Saved entries
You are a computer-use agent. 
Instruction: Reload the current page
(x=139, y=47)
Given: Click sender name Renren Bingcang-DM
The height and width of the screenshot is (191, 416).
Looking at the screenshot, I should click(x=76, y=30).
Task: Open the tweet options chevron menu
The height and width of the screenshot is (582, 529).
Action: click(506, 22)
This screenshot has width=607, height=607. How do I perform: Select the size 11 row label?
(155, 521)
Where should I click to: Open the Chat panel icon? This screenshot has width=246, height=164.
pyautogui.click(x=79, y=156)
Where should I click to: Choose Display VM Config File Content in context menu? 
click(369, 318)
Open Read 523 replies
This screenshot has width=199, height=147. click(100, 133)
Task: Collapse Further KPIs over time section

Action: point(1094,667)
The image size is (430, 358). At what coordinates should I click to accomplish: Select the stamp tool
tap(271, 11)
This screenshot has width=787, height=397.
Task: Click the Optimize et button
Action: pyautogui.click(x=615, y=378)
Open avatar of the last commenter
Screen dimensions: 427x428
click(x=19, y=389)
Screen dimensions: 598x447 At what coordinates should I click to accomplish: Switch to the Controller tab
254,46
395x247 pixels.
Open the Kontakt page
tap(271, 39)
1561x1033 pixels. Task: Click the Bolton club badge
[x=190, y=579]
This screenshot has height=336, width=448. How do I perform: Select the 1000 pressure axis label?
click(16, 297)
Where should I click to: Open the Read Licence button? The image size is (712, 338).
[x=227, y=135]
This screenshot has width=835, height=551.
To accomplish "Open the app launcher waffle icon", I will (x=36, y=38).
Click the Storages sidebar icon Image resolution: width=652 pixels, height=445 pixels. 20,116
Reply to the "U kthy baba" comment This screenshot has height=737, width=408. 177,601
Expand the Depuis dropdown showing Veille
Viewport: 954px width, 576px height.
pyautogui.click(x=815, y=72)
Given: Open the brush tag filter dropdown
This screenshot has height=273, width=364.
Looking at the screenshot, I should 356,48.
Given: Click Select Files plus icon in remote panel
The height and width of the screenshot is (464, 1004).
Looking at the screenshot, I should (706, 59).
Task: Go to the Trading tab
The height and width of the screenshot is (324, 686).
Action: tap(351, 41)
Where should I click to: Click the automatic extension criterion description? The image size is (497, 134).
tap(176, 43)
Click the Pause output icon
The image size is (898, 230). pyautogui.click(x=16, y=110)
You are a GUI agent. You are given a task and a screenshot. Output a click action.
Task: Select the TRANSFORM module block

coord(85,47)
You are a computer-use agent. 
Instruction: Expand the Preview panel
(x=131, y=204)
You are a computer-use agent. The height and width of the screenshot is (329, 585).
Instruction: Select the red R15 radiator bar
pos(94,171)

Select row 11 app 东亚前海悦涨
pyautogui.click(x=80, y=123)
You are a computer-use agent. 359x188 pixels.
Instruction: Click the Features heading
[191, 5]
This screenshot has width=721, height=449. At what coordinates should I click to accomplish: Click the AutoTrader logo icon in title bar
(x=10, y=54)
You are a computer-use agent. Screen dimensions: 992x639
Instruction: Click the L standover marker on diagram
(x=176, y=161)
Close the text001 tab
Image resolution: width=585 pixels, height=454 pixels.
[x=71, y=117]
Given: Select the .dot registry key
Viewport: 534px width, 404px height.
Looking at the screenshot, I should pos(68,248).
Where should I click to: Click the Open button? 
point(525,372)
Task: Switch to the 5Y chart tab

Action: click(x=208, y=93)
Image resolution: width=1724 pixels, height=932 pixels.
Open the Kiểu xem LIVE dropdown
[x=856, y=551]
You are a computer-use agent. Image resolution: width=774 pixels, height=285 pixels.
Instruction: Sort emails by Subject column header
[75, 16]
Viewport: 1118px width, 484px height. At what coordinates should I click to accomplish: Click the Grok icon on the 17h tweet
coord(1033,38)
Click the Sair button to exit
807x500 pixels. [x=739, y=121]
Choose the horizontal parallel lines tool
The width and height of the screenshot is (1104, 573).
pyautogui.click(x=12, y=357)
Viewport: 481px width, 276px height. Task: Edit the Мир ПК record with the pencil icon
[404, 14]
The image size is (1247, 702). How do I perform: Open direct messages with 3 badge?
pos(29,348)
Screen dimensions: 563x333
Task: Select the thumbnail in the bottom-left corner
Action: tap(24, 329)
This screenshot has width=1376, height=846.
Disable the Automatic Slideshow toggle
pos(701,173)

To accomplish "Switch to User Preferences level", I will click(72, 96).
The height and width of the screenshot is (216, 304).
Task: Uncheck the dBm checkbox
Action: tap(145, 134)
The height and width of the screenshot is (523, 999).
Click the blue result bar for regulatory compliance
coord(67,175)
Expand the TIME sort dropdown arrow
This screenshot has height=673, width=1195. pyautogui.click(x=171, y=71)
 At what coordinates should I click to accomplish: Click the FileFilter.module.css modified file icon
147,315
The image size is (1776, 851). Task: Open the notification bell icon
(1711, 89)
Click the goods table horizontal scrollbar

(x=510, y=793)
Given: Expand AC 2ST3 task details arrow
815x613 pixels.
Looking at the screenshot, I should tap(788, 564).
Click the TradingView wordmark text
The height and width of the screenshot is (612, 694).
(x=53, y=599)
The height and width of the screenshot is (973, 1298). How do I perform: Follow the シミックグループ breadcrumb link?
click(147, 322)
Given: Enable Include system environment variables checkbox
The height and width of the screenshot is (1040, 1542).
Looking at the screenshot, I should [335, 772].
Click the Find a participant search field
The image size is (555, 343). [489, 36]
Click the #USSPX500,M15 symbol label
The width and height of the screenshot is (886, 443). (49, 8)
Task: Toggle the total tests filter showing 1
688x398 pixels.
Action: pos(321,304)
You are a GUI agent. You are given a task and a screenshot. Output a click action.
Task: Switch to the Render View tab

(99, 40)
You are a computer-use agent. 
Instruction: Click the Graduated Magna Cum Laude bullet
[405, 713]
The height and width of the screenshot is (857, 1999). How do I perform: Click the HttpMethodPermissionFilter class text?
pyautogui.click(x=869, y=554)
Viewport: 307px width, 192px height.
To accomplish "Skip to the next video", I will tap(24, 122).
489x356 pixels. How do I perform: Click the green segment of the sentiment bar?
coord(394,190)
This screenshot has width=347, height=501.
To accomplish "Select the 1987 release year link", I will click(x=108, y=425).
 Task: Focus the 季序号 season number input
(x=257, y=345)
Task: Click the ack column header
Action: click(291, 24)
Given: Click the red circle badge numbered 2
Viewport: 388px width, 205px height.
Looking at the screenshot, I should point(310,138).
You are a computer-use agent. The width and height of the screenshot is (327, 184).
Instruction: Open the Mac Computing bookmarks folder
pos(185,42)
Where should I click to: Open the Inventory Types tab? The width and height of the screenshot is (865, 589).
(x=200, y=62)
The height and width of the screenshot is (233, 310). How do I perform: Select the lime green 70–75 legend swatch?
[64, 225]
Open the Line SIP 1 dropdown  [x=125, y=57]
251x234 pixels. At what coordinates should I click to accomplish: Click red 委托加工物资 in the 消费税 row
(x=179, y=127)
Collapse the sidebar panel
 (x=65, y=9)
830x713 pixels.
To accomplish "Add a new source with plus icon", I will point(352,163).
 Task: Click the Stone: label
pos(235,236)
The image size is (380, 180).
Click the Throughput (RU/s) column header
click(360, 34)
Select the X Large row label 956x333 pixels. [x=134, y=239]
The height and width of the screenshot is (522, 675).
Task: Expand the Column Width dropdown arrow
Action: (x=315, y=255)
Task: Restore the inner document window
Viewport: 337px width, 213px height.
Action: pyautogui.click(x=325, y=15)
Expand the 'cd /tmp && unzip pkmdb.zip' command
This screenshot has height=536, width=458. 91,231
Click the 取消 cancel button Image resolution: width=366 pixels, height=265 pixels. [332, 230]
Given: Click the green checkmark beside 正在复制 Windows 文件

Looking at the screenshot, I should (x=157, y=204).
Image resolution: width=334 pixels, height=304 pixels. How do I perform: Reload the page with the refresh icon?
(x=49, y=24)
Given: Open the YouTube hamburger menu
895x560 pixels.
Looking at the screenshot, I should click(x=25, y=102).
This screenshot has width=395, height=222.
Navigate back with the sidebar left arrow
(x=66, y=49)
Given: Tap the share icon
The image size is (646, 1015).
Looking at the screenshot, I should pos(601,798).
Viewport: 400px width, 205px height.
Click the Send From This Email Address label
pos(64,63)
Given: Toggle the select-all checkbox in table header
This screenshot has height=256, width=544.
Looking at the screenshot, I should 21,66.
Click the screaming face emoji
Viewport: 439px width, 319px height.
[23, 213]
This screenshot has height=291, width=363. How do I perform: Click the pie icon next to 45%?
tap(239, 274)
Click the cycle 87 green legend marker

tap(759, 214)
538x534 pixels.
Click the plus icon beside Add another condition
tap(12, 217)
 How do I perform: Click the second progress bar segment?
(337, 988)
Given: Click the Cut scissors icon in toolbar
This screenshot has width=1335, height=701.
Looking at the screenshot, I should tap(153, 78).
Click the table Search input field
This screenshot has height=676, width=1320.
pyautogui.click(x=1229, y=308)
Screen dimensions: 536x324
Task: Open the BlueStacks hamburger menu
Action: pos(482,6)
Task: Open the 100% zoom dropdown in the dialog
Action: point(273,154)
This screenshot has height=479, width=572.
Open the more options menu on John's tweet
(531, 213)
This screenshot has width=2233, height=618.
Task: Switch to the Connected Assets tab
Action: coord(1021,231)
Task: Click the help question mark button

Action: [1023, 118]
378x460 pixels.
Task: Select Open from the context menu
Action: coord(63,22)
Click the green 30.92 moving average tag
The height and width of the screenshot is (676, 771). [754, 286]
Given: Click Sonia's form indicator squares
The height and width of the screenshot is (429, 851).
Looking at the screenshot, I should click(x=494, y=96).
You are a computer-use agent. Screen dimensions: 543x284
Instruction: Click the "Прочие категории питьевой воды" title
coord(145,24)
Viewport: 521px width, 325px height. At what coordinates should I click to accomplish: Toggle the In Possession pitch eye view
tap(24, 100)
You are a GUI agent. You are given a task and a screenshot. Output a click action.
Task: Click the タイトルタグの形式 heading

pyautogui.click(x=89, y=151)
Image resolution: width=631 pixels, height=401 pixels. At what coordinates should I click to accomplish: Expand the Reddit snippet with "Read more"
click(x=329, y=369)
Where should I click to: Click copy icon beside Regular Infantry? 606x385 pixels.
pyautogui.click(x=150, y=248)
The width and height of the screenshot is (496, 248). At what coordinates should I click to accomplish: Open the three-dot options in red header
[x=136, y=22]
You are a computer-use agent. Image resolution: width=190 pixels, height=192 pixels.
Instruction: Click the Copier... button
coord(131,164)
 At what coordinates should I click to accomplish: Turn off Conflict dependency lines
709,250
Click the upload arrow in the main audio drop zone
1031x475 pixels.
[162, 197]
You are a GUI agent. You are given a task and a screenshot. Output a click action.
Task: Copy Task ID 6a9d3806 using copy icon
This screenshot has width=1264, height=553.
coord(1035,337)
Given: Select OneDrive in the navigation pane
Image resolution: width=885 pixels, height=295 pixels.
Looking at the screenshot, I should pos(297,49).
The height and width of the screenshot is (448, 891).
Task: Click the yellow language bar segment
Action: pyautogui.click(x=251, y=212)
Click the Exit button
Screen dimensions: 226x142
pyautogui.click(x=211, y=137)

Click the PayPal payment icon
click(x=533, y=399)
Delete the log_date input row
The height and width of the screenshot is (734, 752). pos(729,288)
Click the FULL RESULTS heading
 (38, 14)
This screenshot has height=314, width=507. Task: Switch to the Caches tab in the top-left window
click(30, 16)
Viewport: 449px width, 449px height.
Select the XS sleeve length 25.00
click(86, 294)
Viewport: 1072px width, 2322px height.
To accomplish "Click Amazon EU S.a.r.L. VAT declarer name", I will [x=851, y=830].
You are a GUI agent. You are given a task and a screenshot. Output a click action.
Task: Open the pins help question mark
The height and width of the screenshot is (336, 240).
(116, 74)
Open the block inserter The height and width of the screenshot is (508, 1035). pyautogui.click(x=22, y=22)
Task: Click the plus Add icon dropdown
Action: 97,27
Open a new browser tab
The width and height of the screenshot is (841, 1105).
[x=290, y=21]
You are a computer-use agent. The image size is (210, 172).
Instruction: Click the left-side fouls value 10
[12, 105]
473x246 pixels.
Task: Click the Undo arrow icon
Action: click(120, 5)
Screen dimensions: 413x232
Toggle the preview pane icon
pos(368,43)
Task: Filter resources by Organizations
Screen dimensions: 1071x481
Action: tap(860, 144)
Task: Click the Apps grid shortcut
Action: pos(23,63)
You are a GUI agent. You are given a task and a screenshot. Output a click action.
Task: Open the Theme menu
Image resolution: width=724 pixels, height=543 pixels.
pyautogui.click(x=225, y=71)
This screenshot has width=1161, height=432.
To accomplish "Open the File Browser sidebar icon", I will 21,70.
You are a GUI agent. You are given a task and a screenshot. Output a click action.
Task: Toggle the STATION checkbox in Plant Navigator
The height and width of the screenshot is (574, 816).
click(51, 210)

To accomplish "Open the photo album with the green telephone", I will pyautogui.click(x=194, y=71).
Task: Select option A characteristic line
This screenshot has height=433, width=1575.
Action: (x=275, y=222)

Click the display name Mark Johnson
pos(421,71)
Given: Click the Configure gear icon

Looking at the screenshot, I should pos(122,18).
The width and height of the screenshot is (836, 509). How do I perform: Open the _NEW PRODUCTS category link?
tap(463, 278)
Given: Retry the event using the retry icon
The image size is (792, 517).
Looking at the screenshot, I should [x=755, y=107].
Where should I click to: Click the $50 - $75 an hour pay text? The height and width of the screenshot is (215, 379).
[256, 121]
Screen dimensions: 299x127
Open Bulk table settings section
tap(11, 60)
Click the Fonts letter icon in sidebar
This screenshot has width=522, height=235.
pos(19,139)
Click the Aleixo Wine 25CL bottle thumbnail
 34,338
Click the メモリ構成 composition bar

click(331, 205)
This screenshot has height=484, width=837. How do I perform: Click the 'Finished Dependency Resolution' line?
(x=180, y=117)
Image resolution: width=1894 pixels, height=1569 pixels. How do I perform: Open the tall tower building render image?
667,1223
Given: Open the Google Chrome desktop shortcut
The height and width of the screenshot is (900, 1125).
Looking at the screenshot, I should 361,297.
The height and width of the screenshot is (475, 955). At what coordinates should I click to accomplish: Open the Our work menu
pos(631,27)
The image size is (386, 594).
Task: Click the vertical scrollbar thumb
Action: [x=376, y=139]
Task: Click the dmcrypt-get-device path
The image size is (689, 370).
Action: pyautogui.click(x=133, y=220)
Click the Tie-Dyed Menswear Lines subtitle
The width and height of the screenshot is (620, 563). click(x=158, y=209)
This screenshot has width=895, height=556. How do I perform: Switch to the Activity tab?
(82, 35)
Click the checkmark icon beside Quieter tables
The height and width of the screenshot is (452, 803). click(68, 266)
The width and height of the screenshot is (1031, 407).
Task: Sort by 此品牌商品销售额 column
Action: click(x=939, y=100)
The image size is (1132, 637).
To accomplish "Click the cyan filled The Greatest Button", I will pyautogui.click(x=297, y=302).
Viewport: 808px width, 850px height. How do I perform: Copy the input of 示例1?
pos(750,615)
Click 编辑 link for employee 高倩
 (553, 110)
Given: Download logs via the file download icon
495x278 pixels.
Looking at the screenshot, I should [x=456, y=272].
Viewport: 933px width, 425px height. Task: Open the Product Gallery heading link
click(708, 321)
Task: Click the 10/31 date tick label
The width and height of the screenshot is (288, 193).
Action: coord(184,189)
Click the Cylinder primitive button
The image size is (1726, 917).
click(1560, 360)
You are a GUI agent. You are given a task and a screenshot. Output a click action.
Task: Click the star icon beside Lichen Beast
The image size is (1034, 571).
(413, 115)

What to work on: What you give back should be exactly the lines of the entries above from the one containing "Click 编辑 link for employee 高倩" to the end, and nothing more.

The completed task:
Click 编辑 link for employee 高倩
 (553, 110)
Given: Download logs via the file download icon
495x278 pixels.
Looking at the screenshot, I should [x=456, y=272].
Viewport: 933px width, 425px height. Task: Open the Product Gallery heading link
click(708, 321)
Task: Click the 10/31 date tick label
The width and height of the screenshot is (288, 193).
Action: coord(184,189)
Click the Cylinder primitive button
The image size is (1726, 917).
click(1560, 360)
You are a GUI agent. You are given a task and a screenshot. Output a click action.
Task: Click the star icon beside Lichen Beast
The image size is (1034, 571).
(413, 115)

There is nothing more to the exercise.